«Combattere l’evasione fiscale, tutti ne parlano, nessuno ci si impegna». Così Sabino Cassese nel suo editoriale del 6 Luglio 2020 in prima pagina sul Corriere della Sera. Non si parla mai (ma proprio mai) di una giustizia, che più che cenerentola è negletta da tutti. Eppure nei vicini ordinamenti europei essa è di pari grado agli altri rami della giurisdizione.
Mi riferisco alla giustizia tributaria, disciplinata dal legislatore del 1992 che ha rivisitato (malamente) le vecchie commissioni tributarie, oggi provinciali come primo grado e regionali come secondo grado.
Non si ebbe il coraggio di chiamarle Tribunale perché la composizione dei membri è mista, ovvero vi sono dei giudici che appartengono alla giurisdizione ordinaria (civile e penale oltre che pubblici ministeri) e dei componenti laici, ovvero provenienti per lo più dagli ordini professionali quali avvocati, notai, geometri, ma talora anche funzionari pubblici in pensione.
Nessuno di costoro ha vinto un concorso per accedere alla funzione di “giudice” tributario; tutti nominati dal Ministro dell’Economia sulla base di curricula e domande valutate discrezionalmente dallo stesso Ministero. Il Ministro provvede alla loro nomina ed al pagamento degli emolumenti (chiamiamoli così, ma poi vedremo che si tratta di somme irrisorie rispetto alla delicatezza e competenza dell’impegno richiesto).
S’è da tempo discusso come tali commissioni, in virtù del principio di indipendenza e terzietà, possano essere incardinate nel Ministero dell’Economia (già Finanze).
Passano gli anni, continuano le proposte legislative, la situazione non cambia. Il più grosso problema che si pone è non tanto, alla fin fine, l’indipendenza del giudice tributario (in verità non si è mai avuto notizia di pressioni dell’Erario sui giudici) quanto la sua professionalità e competenza tecnica.
Non si può pretendere da chi fa per quotidiana professione il giudice, l’avvocato, il notaio, od altra professione, che possa dedicarsi totalmente, con la massima devozione di tempo e di studio, alla cura di posizioni spesso estremamente complicate e di rilevanza economica anche per milioni di euro: insomma l’impegno di detti giudici onorari è abbastanza marginale.
La materia tributaria è difficile ed altresì la più soggetta a modifiche anno dopo anno in base alle emergenze e novità che ciascun governo ritiene opportuno introdurre. L’aggiornamento nel diritto tributario deve essere quotidiano nel senso letterale della parola. Pertanto, in una situazione affidata alla buona volontà dei componenti le commissioni, spesso la qualità delle decisioni non è particolarmente elevata.

ESTRATTO DATI:
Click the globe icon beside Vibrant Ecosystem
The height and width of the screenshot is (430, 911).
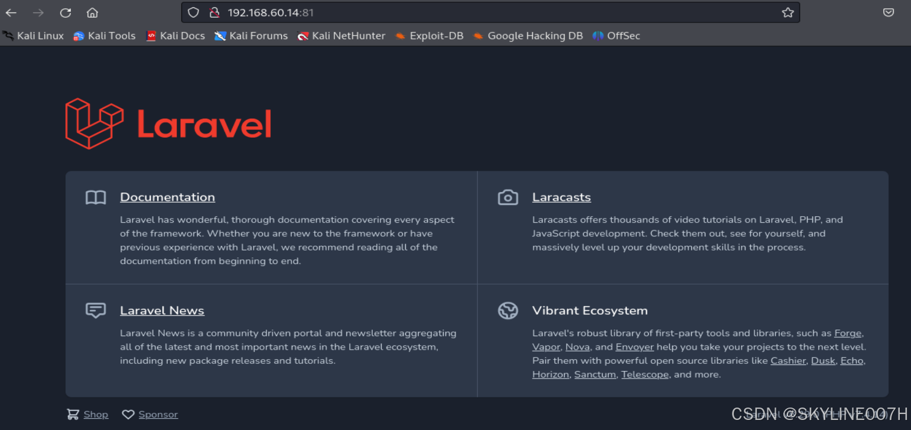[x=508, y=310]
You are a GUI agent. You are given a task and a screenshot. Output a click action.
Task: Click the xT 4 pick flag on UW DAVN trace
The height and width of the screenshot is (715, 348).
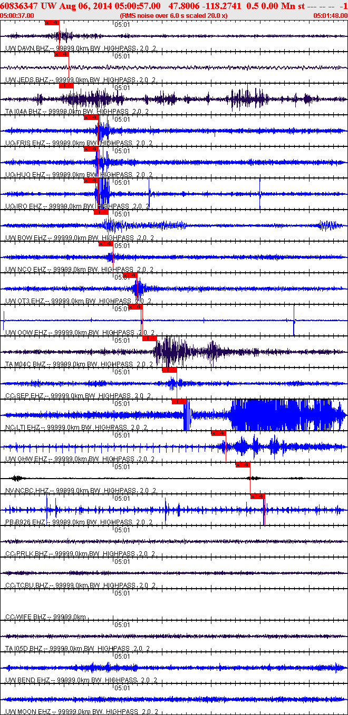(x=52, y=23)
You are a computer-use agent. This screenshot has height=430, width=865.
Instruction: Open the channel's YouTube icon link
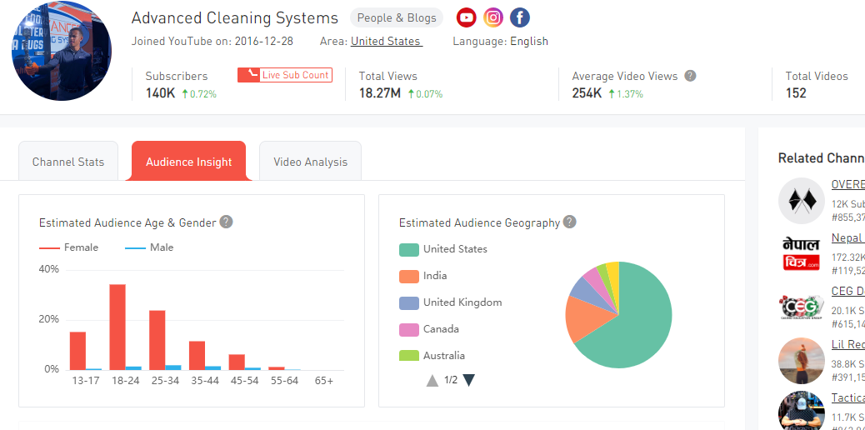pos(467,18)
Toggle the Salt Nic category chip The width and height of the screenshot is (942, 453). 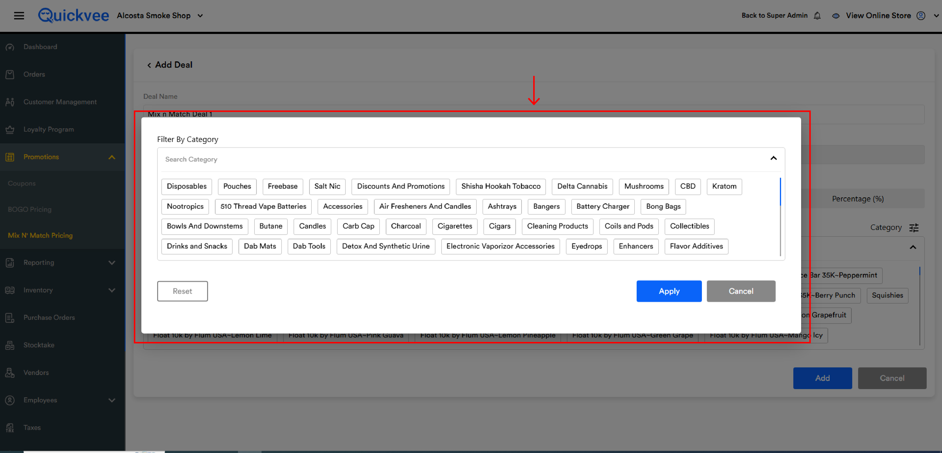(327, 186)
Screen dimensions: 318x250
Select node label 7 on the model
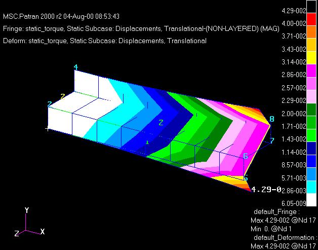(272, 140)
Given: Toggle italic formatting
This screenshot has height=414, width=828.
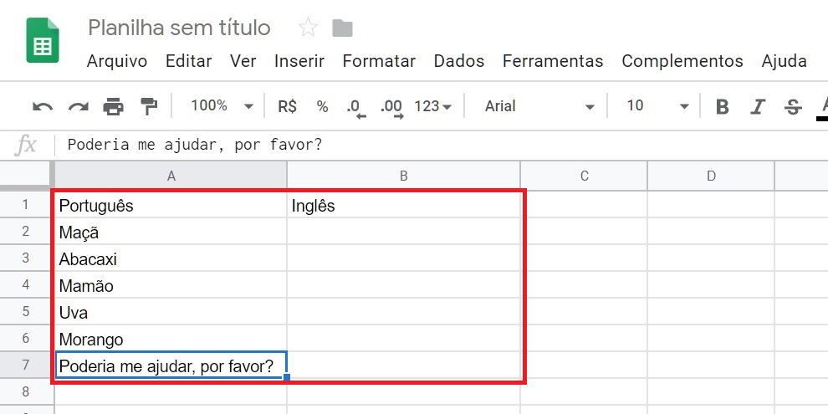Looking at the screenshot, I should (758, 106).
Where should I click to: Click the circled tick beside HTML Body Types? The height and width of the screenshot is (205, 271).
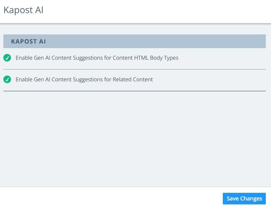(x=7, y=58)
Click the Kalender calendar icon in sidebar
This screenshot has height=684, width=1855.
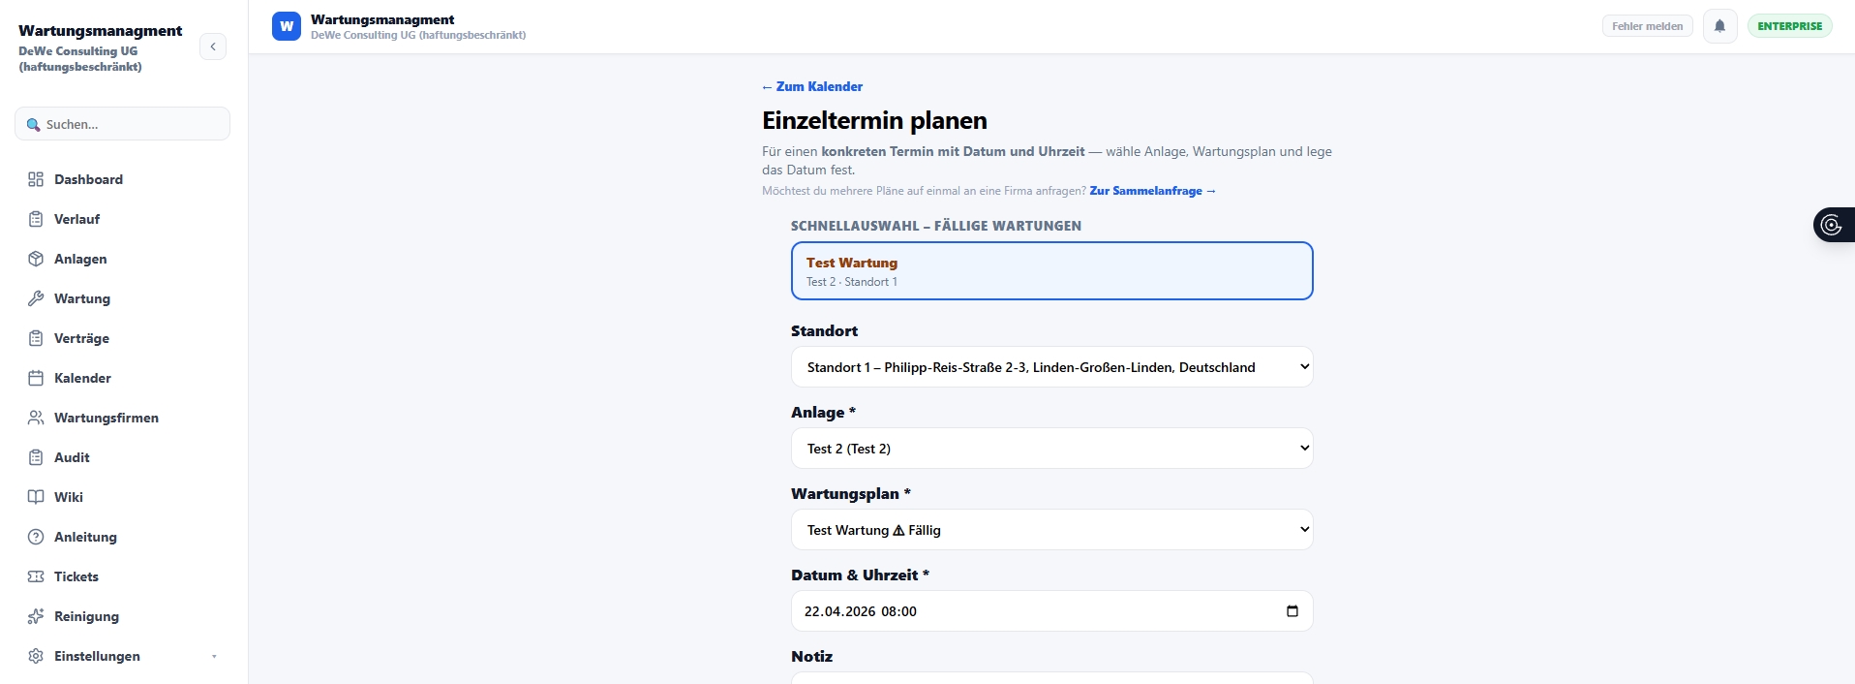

RICHIESTE:
• A. Secondo il brano sulla giustizia tributaria, chi nomina i componenti delle commissioni tributarie?
• B. Per favore, prosegui il brano sulla giustizia tributaria partendo dopo la sua ultima frase.

RISPOSTE ATTESE:
• A. Il Ministro dell'Economia, sulla base di curricula e domande valutate discrezionalmente dallo stesso Ministero.

• B.
Né lo Stato si è mai preoccupato di tale palese evidenza: gli basta avere un simulacro di giustizia, proprio perché non può farne a meno.
Finiscono poi alla disamina delle Commissioni anche argomenti (oltre quelli classici delle imposte dirette ed indirette) che vanno dagli accertamenti catastali ai tributi consortili, dalle imposizioni sui rifiuti alle tasse regionali sui più disparati settori che richiedono competenze anche tecniche assai specifiche (più che giuridiche).
Ed i giudici tributari, di fatto onorari (in quanto percepiscono, - a parte un modesto rimborso spese generale uguale per tutti - 37,5 lordi (e quindi intorno ai 20 netti) euro per ogni decisione di cui sono relatori; altrimenti 26 euro lordi) fanno i salti mortali per coprire le casistiche più diverse.
Da anni si dice che non si può andare avanti così, ma niente succede.
E singolarmente nessuno dei media nazionali attira l’attenzione su questa grave situazione: non piace all’opinione pubblica (le tasse sono argomento non allettante il lettore).
Quando il Ministero dell’Economia dichiara trionfante di aver scoperto evasioni per miliardi di euro, dopo i ricorsi alle Commissioni Tributarie, le somme si riducono a qualche decina di milioni. Infatti vengono accolti i ricorsi del contribuente quasi per il 50% o poco meno.
In parte per la modestissima difesa in commissione da parte dell’Erario (non sempre al meglio), in parte per la regola che nel dubbio il cittadino viene assolto dal giudice tributario.
E quindi l’evasore ha, alla fine, un’altra chance ovvero quella di farla franca anche nel processo tributario.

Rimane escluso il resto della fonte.